This creates situations where tests pass but the system breaks under the tested conditions.
How to reduce the problem
There are multiple approachs to making mock and stub design more reliable.
Contract & Collaboration tests
This involves another layer of testing: we try to guarantee that our testing doubles (mocks and stubs) are reproducing the expected behaviour.
Contract and Collaboration tests are medium sized tests that validate how one’s own code interacts with an external dependency. Internal APIs are adapters that insulate most of your code from changes in such dependencies. (Mike Bland - Contract/Collaboration Tests and Internal APIs)
This valid alternative reinforces the definition of interfaces, both for internal and external dependencies, with the downside of increasing codebase complexity and adding additional layers of indirection.
The tools approach
In the ruby ecosystem there’s rspec-fire that attempts to validate that mocked contracts (such as method or returned values) are in accord to the real implementations.

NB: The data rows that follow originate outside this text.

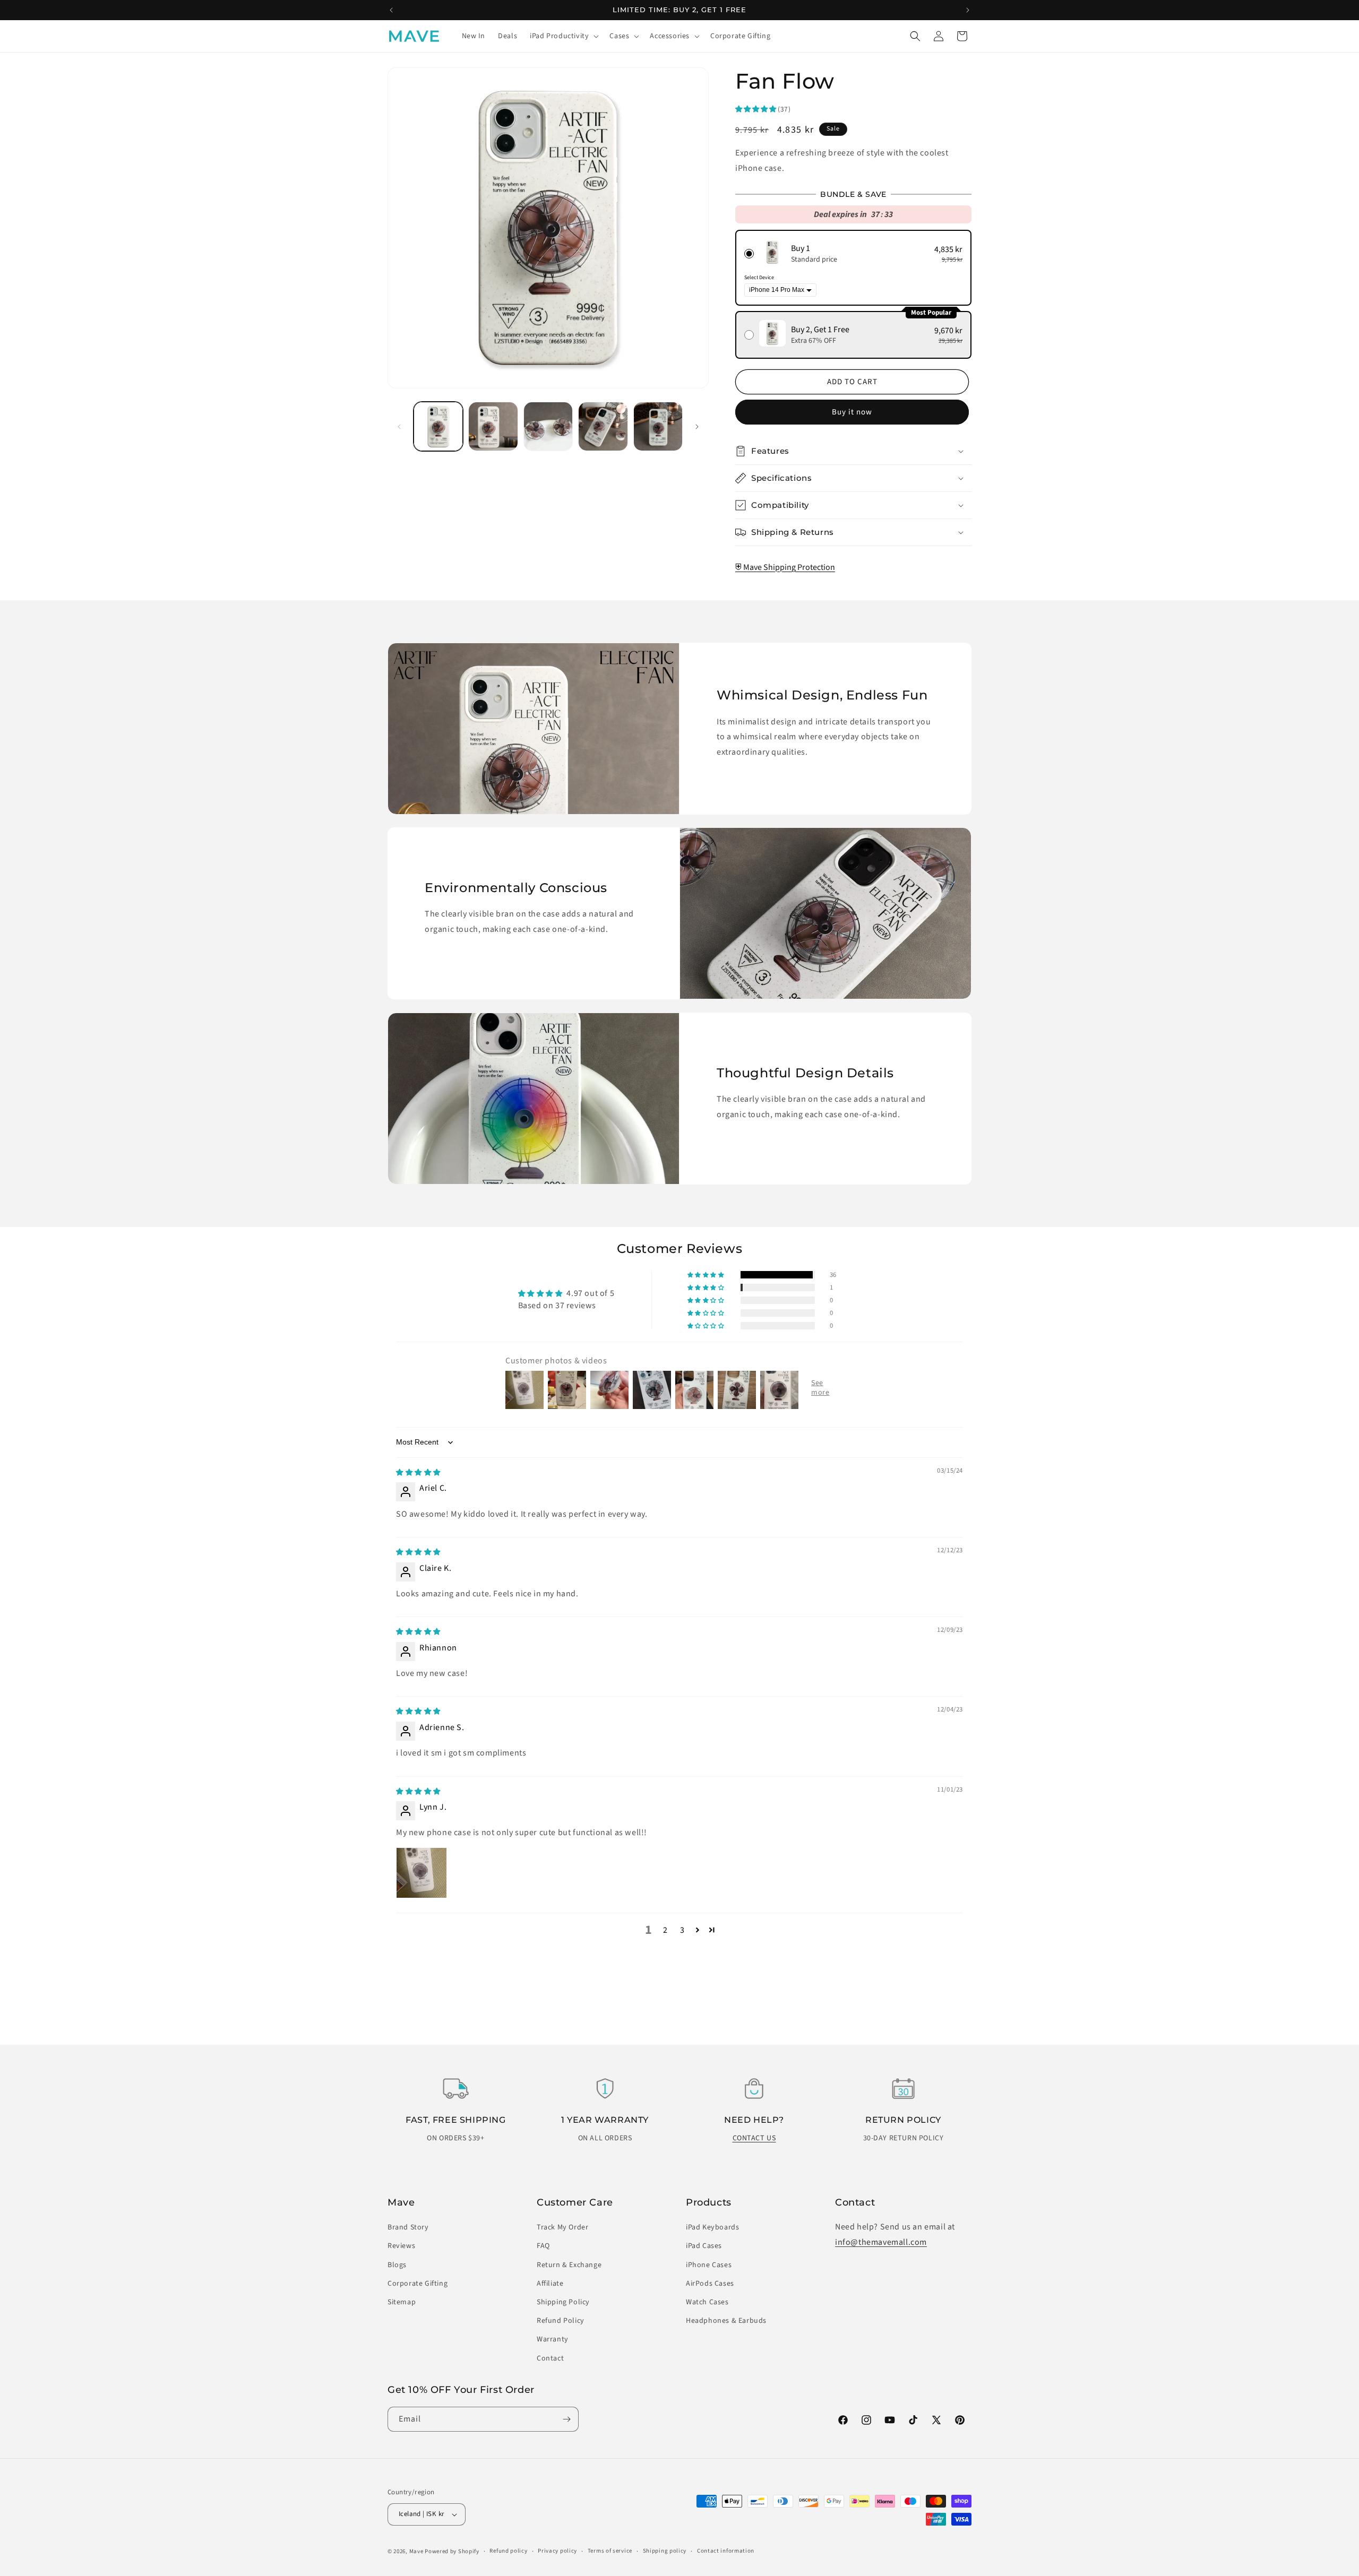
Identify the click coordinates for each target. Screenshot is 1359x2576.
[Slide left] (399, 426)
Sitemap (402, 2302)
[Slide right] (697, 426)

Python has something similar with unittest.mock’s create_autospec, but it only validates that the mocked method exist, not their returned values.
Typing
By subclassing the mock from the real class, we can enforce type safety and statically catch both invalid methods and invalid return types.
Integration testing
See Integrated Tests Are A Scam by J.B. Rainsberger. But seriously the thing is that integrated tests probably do not cover your codebase throughly enough, and you still need unit tests.
How to not need mocks
If a function has no side effects, meaning it receives a value, manipulates it, and returns a new value, and it has no dependencies, then we don’t need to mock anything.

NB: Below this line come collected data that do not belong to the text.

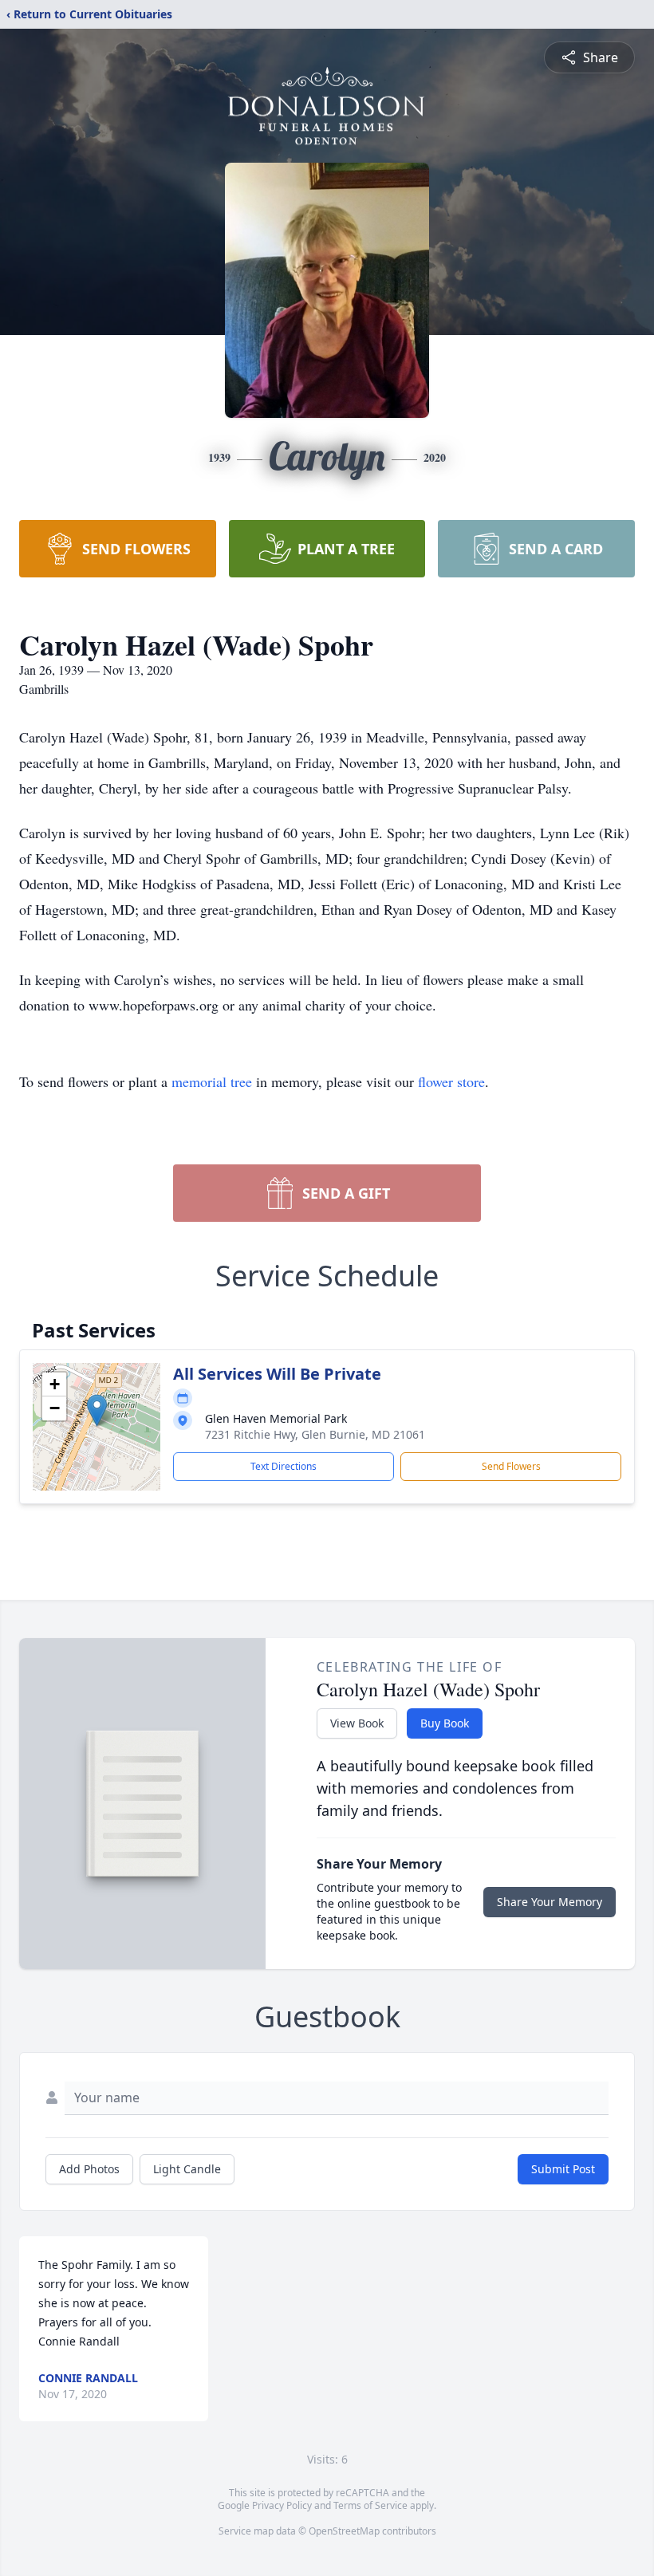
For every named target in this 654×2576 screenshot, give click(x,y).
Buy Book (444, 1723)
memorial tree (211, 1081)
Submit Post (563, 2168)
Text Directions (283, 1466)
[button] (97, 1410)
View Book (357, 1723)
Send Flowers (511, 1466)
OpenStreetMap (344, 2531)
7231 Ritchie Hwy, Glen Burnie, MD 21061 (315, 1434)
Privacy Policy (282, 2505)
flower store (451, 1081)
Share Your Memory (549, 1901)
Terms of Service (370, 2505)
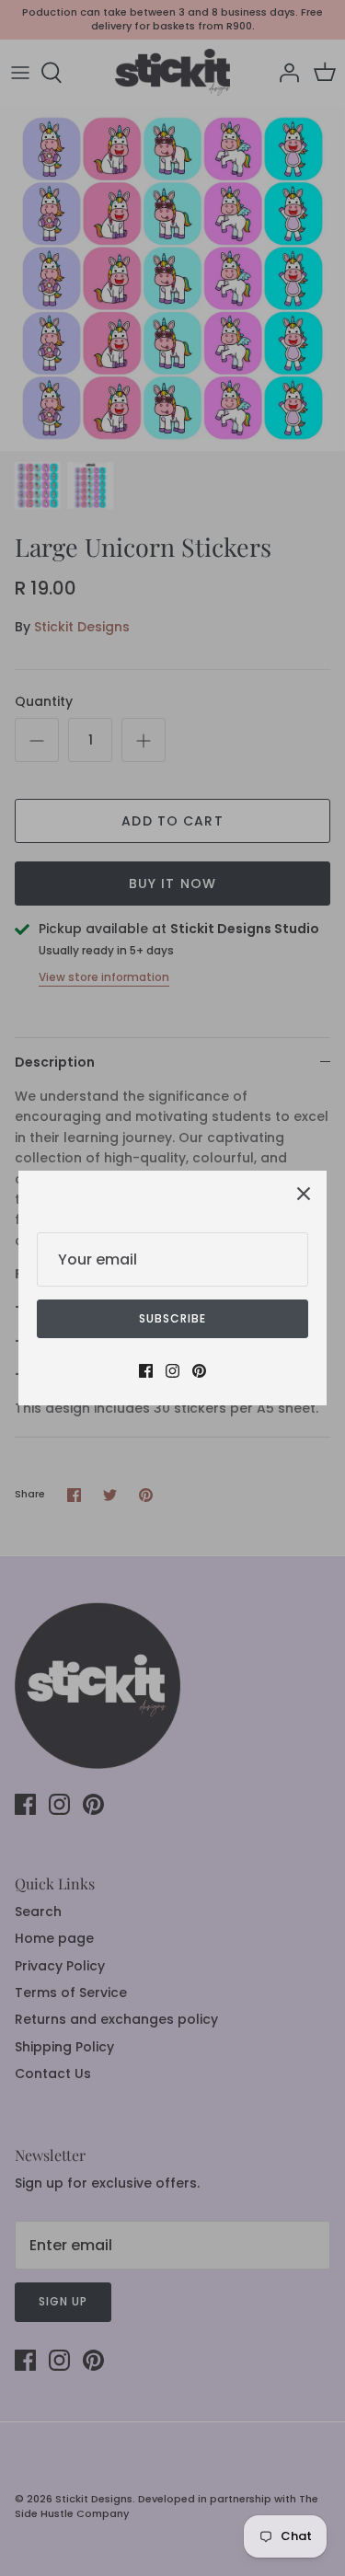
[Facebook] (146, 1371)
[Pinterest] (199, 1371)
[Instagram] (172, 1371)
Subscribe (172, 1318)
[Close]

How can we modify existing code to approach this theoretical function?
By using Values as Boundaries.
Compare this initial implementation:
class Sweeper:
def sweep(self):
for user in User.objects.all():
if user.active and user.paid_at < datetime.now() - timedelta(30):
UserMailer.billing_problem(user)
@fixture
def bob():
# in librarires such as factory boy, .create() instantiates a python
# object and saves it to the database
return UserFactory(active=True, paid_at=datetime.now() - timedelta(60)).create()
@mark.describe("Sweeper")
class TestSweeper:
@mark.context("When a subscription is expired")
@mark.it("emails the user")
def test_emails_users_with_expired_subs(self, bob, mocker):
billing_problem_mock = mocker.patch("UserMailer.billing_problem", return_value=None)
sweeper = Sweeper()
sweeper.sweep()
billing_problem_mock.assert_called_once_with(bob)
To this modified version:
class ExpiredUsers:
def for_users(self, users):
expired = []
for user in users:
if user.active and user.paid_at < datetime.now() - timedelta(30):
expired.append(user)
return expired
class Sweeper
def sweep(self):
expired_users = ExpiredUsers()
for user in expired_users.for_users(User.objects.all()):
UserMailer.billing_problem(user)
@fixture
def bob():
# .build() should instantiate the python object without
# saving to the database
return UserFactory(active=True, paid_at=datetime.now() - timedelta(60)).build()
@mark.describe("ExpiredUsers")
class TestExpiredUsers:
@mark.context("When a list of users is received")
@mark.it("returns the ones that are expired")
def test_emails_users_with_expired_subs(self, bob):
expired_users = ExpiredUsers()
assert expiredUsers.for_users([bob]) == [bob]
@mark.describe("Sweeper")
class TestSweeper:
@mark.context("When a subscription is expired")
@mark.it("emails the user")
def test_emails_users_with_expired_subs(self, bob):
mocker.patch("ExpiredUsers.for_users", return_value=[bob])
billing_problem_mock = mocker.patch("UserMailer.billing_problem", return_value=None)
sweeper = Sweeper()
sweeper.sweep()
billing_problem_mock.assert_called_once_with(bob)
While we still need to use a mock, we have a much clearer separation of concerns.
The ExpiredUsers class has a pure method (no side effects, no dependency on external state). The Sweeper class is now responsible for managing the dependencies.
In a way, the Sweeper class is an orchestration layer (imperative shell) around a logical layer (the functional core).
The Core should be heavy on paths (possible code outcomes, ifs, etc) and light on dependencies, meaning it is more easily isolated.
The Shell should be the oposite, heavy on dependencies and light on paths, which makes it a great contender for integration testing.